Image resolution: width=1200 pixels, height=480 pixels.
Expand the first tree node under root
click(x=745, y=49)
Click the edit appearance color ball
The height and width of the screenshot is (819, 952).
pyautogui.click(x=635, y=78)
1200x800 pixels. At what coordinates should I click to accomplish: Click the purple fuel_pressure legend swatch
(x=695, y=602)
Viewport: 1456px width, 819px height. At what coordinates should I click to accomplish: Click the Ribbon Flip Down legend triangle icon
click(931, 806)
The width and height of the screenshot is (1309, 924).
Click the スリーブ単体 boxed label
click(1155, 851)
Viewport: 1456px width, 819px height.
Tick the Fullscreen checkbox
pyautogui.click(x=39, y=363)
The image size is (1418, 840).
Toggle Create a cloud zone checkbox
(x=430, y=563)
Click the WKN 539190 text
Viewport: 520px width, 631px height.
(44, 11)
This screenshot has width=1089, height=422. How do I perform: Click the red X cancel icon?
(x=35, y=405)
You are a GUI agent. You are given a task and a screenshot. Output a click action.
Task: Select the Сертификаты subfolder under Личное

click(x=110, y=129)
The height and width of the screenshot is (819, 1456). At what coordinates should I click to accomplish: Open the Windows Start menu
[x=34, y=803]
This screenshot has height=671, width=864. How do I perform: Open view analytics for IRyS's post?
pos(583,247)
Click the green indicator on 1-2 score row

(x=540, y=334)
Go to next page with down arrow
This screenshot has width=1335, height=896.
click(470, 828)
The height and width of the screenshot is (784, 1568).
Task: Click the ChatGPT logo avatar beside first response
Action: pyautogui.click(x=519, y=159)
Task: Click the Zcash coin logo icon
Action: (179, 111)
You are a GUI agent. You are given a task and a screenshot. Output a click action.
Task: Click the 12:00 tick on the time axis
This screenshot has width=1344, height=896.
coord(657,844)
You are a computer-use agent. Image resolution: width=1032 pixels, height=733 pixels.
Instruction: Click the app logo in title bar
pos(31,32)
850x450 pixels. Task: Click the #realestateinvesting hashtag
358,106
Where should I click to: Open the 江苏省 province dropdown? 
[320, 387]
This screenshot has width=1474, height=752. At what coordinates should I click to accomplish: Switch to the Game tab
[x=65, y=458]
--------
Task to complete: Copy out every line of the items above word for word, keeping the original order.

Final result:
Image resolution: width=1200 pixels, height=480 pixels.
Expand the first tree node under root
click(x=745, y=49)
Click the edit appearance color ball
The height and width of the screenshot is (819, 952).
pyautogui.click(x=635, y=78)
1200x800 pixels. At what coordinates should I click to accomplish: Click the purple fuel_pressure legend swatch
(x=695, y=602)
Viewport: 1456px width, 819px height. At what coordinates should I click to accomplish: Click the Ribbon Flip Down legend triangle icon
click(931, 806)
The width and height of the screenshot is (1309, 924).
Click the スリーブ単体 boxed label
click(1155, 851)
Viewport: 1456px width, 819px height.
Tick the Fullscreen checkbox
pyautogui.click(x=39, y=363)
The image size is (1418, 840).
Toggle Create a cloud zone checkbox
(x=430, y=563)
Click the WKN 539190 text
Viewport: 520px width, 631px height.
(44, 11)
This screenshot has width=1089, height=422. How do I perform: Click the red X cancel icon?
(x=35, y=405)
You are a GUI agent. You are given a task and a screenshot. Output a click action.
Task: Select the Сертификаты subfolder under Личное

click(x=110, y=129)
The height and width of the screenshot is (819, 1456). At what coordinates should I click to accomplish: Open the Windows Start menu
[x=34, y=803]
This screenshot has height=671, width=864. How do I perform: Open view analytics for IRyS's post?
pos(583,247)
Click the green indicator on 1-2 score row

(x=540, y=334)
Go to next page with down arrow
This screenshot has width=1335, height=896.
click(470, 828)
The height and width of the screenshot is (784, 1568).
Task: Click the ChatGPT logo avatar beside first response
Action: pyautogui.click(x=519, y=159)
Task: Click the Zcash coin logo icon
Action: (179, 111)
You are a GUI agent. You are given a task and a screenshot. Output a click action.
Task: Click the 12:00 tick on the time axis
This screenshot has width=1344, height=896.
coord(657,844)
You are a computer-use agent. Image resolution: width=1032 pixels, height=733 pixels.
Instruction: Click the app logo in title bar
pos(31,32)
850x450 pixels. Task: Click the #realestateinvesting hashtag
358,106
Where should I click to: Open the 江苏省 province dropdown? 
[320, 387]
This screenshot has width=1474, height=752. At what coordinates should I click to accomplish: Switch to the Game tab
[x=65, y=458]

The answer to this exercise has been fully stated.